Your desktop background suddenly becomes a nice five minute long video loop of some waterfall, buttons sparkle prettily, nothing on your screen will EVER HOLD STILL! Thankfully, there will always be a command line.
Huge amounts of data, and it'll suck up all that "extra" CPU power too.
It'll be an Attention Deficiet Disorder nightmare.
I have to agree (Score:1)
Put it this way: whatever sort of lossy compression is going on, you have to be storing enough visual information to do some pretty amazing pattern recognition. You can recognize objects based on very small visual clues: you can distinguish similar-looking people's faces by small differences in their eyebrows, cheekbones, noses, etc., including people that you've just met and ones that you haven't seen in years. There are a lot of gold-colored 1997 Toyota Corollas on the road (look around), yet, even, when one is parked right next to me, I can usually tell at a glance which one is mine, probably by almost-subliminally noting differences in trim, scratches on the fender, seat covers, etc. This process has got to involve a lot more than 100 bits per second.
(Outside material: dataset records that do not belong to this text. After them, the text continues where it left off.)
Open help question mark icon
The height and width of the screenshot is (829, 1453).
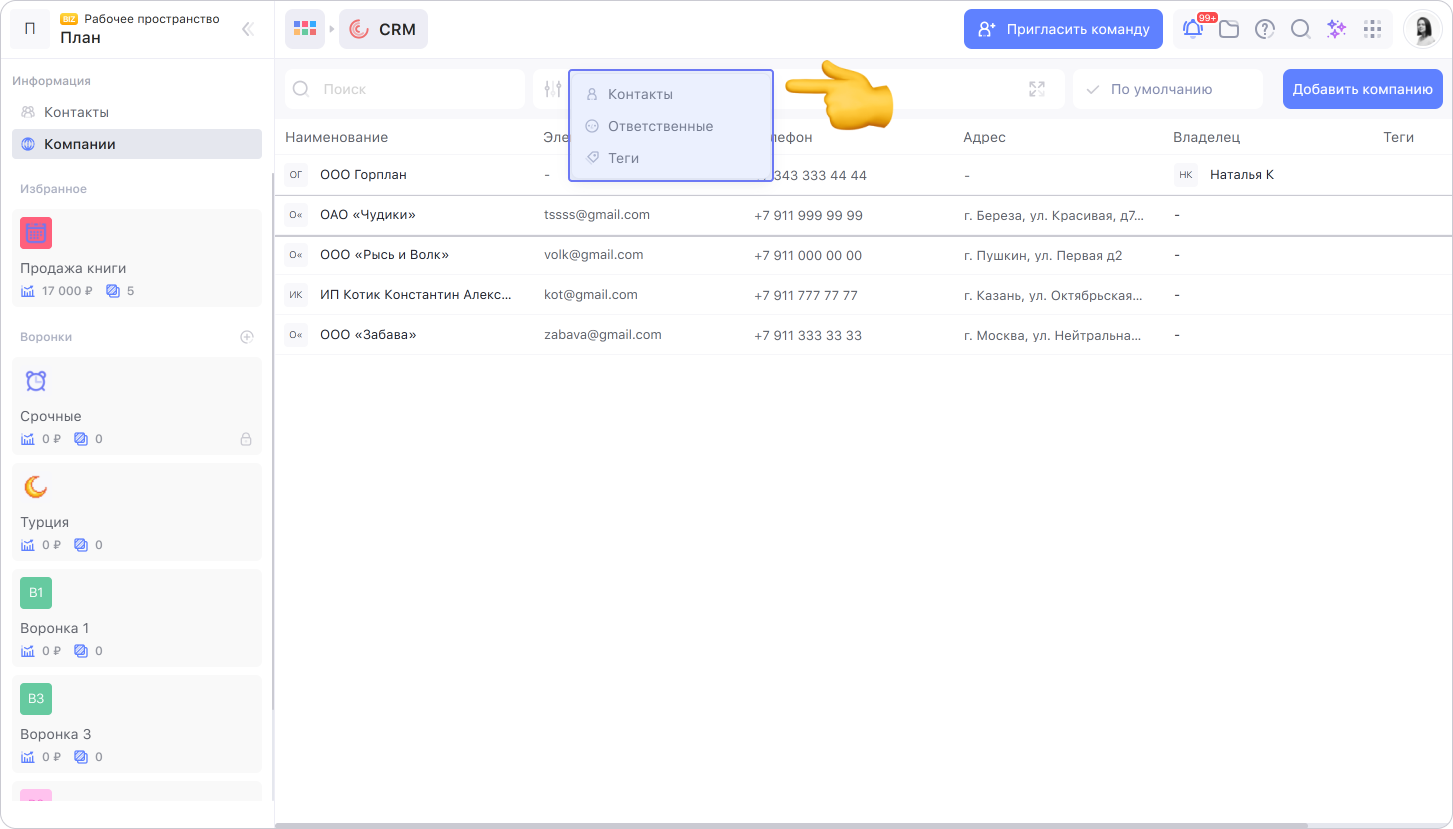point(1265,29)
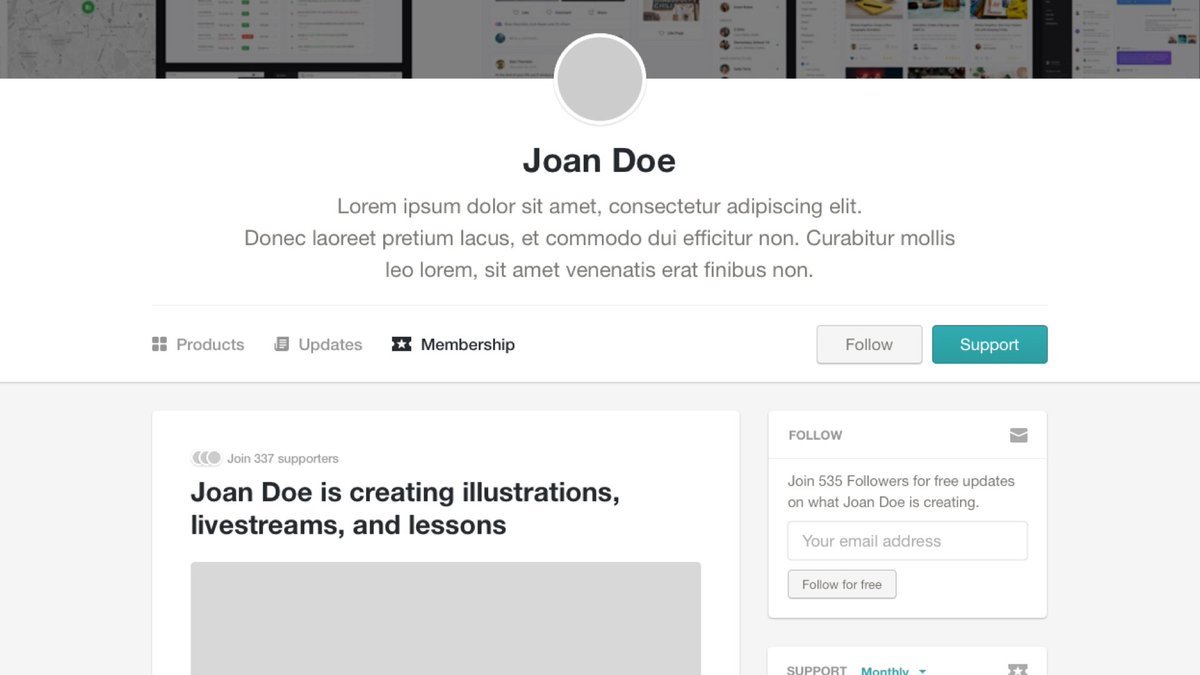Screen dimensions: 1200x675
Task: Focus the Your email address field
Action: click(x=907, y=541)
The thing about counting yes/no questions probably means that they were trying to determine hoe many bits it takes to identify a concept, and hence how big the "address space" of concepts is, but this seems pretty ridiculous. The "space" of things that someone might pick in a game of "20 Questions" is surely a tiny portion of that of all human thought. The 100-baud figure has got to be based on the rate of speech, which is far from being our fastest, let alone our only, "I/O device". That said, I do believe in the concept of "mind uploads", and it might even be possible in our lifetime, but not with Jaz disks.
Back to how to fill a 200GB drive: a (probably almost) TV-quality music video in MPEG 1 format is about 40MB, or about 10 MB/minute, or about the same size as uncompressed CD audio. DV format would be even better. Passing those around on the net like mp3s would be kind of prohibitive, but they could be distributed on CDs or DVDs. I could definitely see having a big collection, which would slurp up the disk space pretty fast.
David Gould
Re:That's a spicy hard disk! (Score:1)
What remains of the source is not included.